Thoughts from Interim Bishop Marcus Lohrmann
In July I retired from the ministry in the Northwestern Ohio Synod after 18 years in the office of Bishop. In a few weeks I will move on from my ministry as interim bishop for the Florida-Bahamas Synod. As I have reflected on these years and how the community can best support a new bishop to fulfill his call with joy, I put together a list of ideas of how individuals, leaders and congregations can strengthen the ministry of the bishop and synod staff. A new bishop, once installed, might be asked to add to this list. As both parish pastor and as bishop, I have seen the whole body of Christ, called in baptism and strengthened through the Holy Spirit and through faith in Christ, bearing witness to the work of God through Christ for the sake of the world. Based upon my experience in the office of the bishop, I offer the following:
- Keep the bishop and the synod staff in your prayers and let them know it. The knowledge of such prayers is a source of humility, comfort and encouragement.
- Respect/encourage your bishop’s need to tend to his family life and physical, spiritual, and emotional health. It is important for your bishop (and for you!) to minister out of “fullness” and a sense of the abundance of our life in Christ.
- Keep yourself and the ministry to which you are entrusted centered in God’s promises in Christ Jesus and the confidence that the Holy Spirit will empower and renew that ministry. One of the greatest gifts you can give your new bishop is to tend to your own Christ-centered wholeness.
- Realize that your new bishop will have a different set of strengths and weaknesses than your past bishops. The synod will be enriched through distinctively new gifts in this office. Give space and time for the new bishop to form a leadership team and discern and craft a vision. Be open to the Spirit’s movement in this time.
- Manage your expectations regarding the presence of the bishop or synod staff in your congregation. Invite your bishop and staff to occasions of celebration, as well as to be present on an ‘ordinary’ Sunday. Be gracious when they are not able to attend, and extend hospitality and care when they are.
- Be proactive about building up and supporting the ministry of the Bishop and his staff. You will not always agree with your bishop or his representative. Resist the inclination to demean your bishop or the ministries of this church when he does not meet your expectation.
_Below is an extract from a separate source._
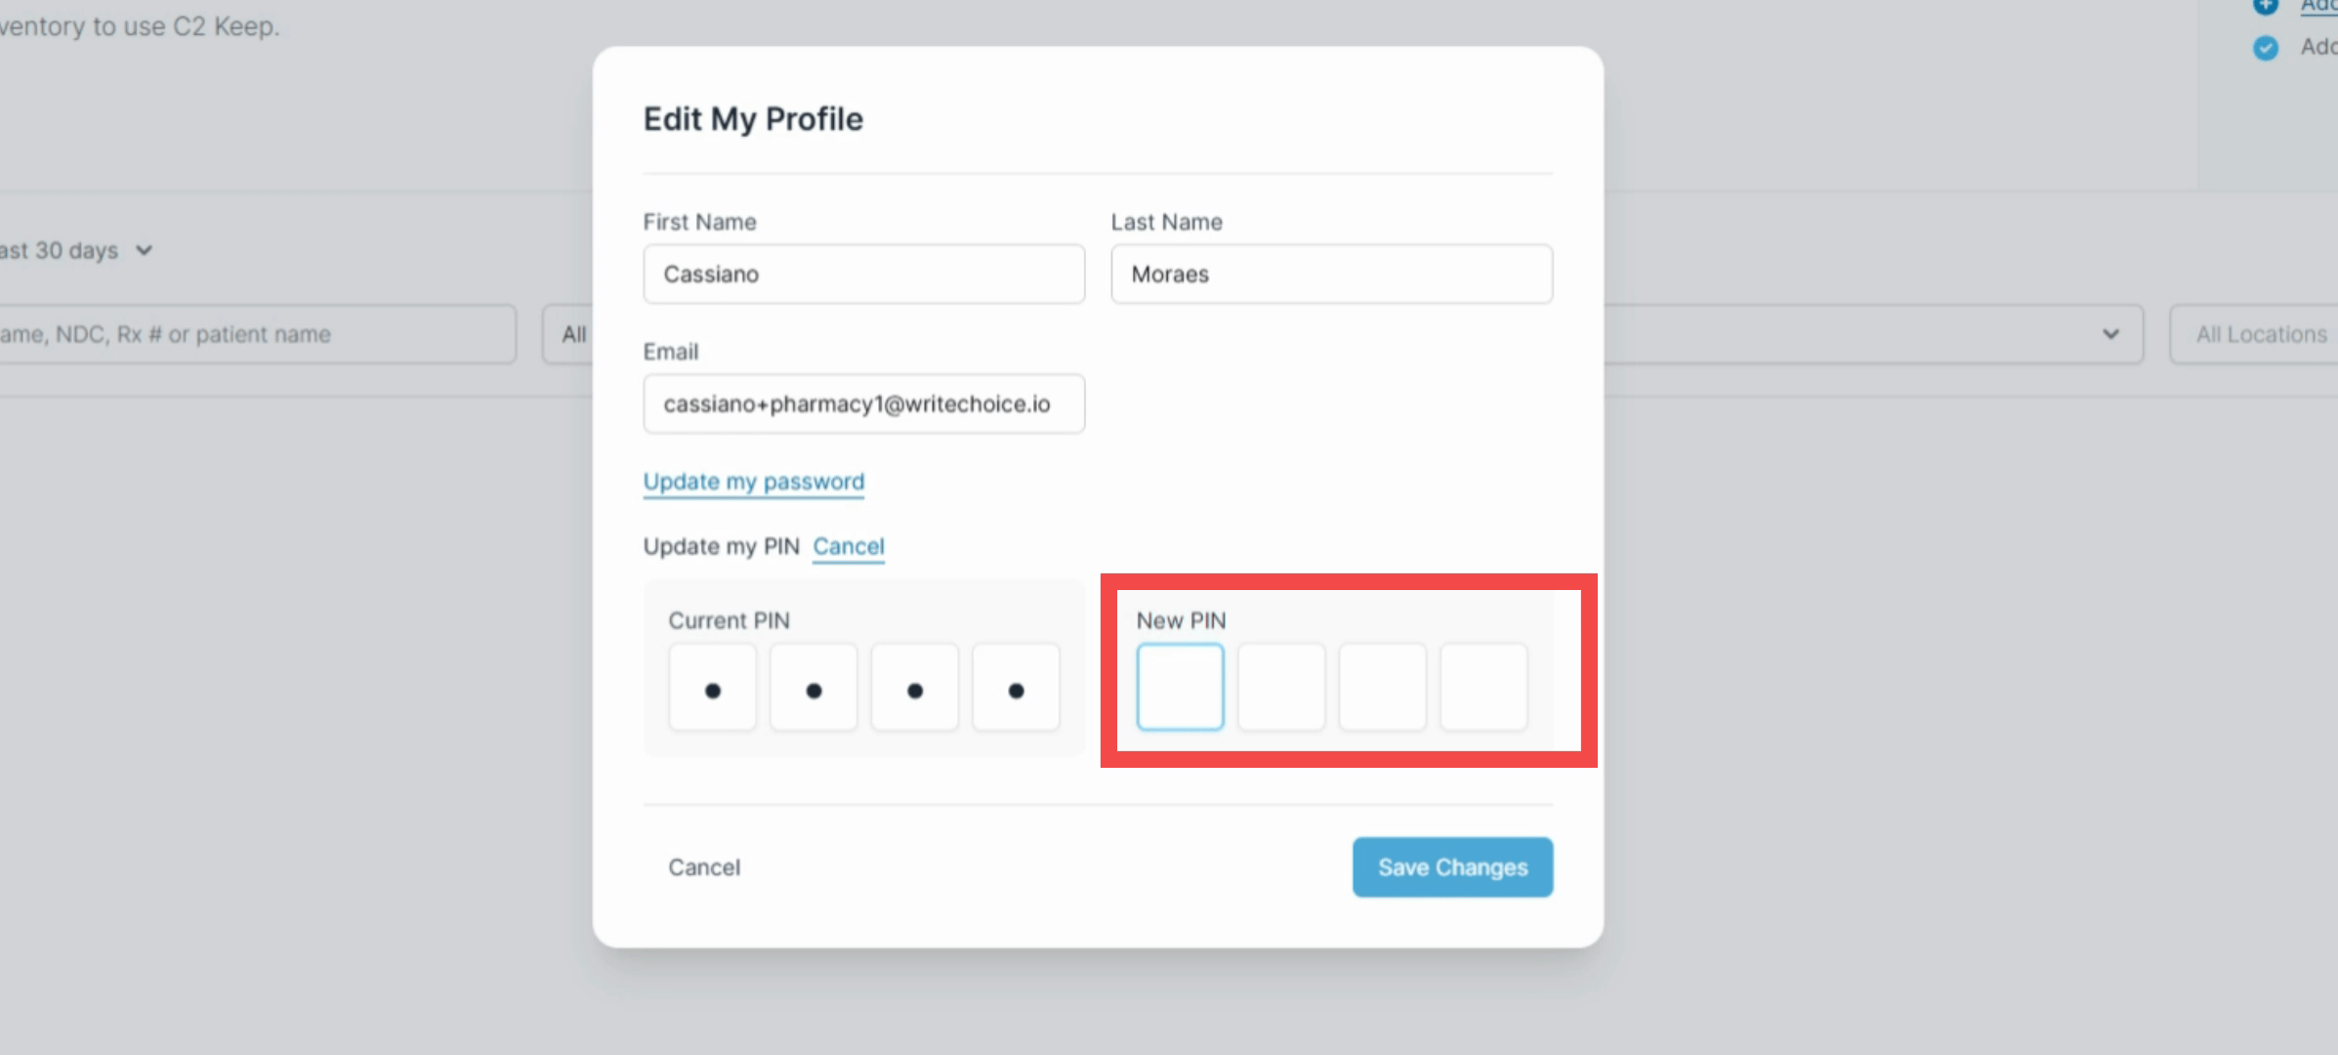Cancel the Update my PIN action
Image resolution: width=2338 pixels, height=1055 pixels.
click(848, 547)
In such moments, invite your bishop or his representative into conversation and prayer for resolution that will build up one another and glorify Christ.
- Help your congregation/ministry to know that it is the church; but, it is not the whole of the church. Healthy pastors, lay leaders, and congregations know the value of nurturing collegiality, ecumenical, and global relationships. The ministry of your congregation will be enhanced when people are caught up in the work of the Spirit through the broader expressions of church across your conference, synod, nation and world. Your bishop will praise God for your ministry’s growing awareness of the whole of Christ’s church.
How is that for the start of a list? What would you add to it?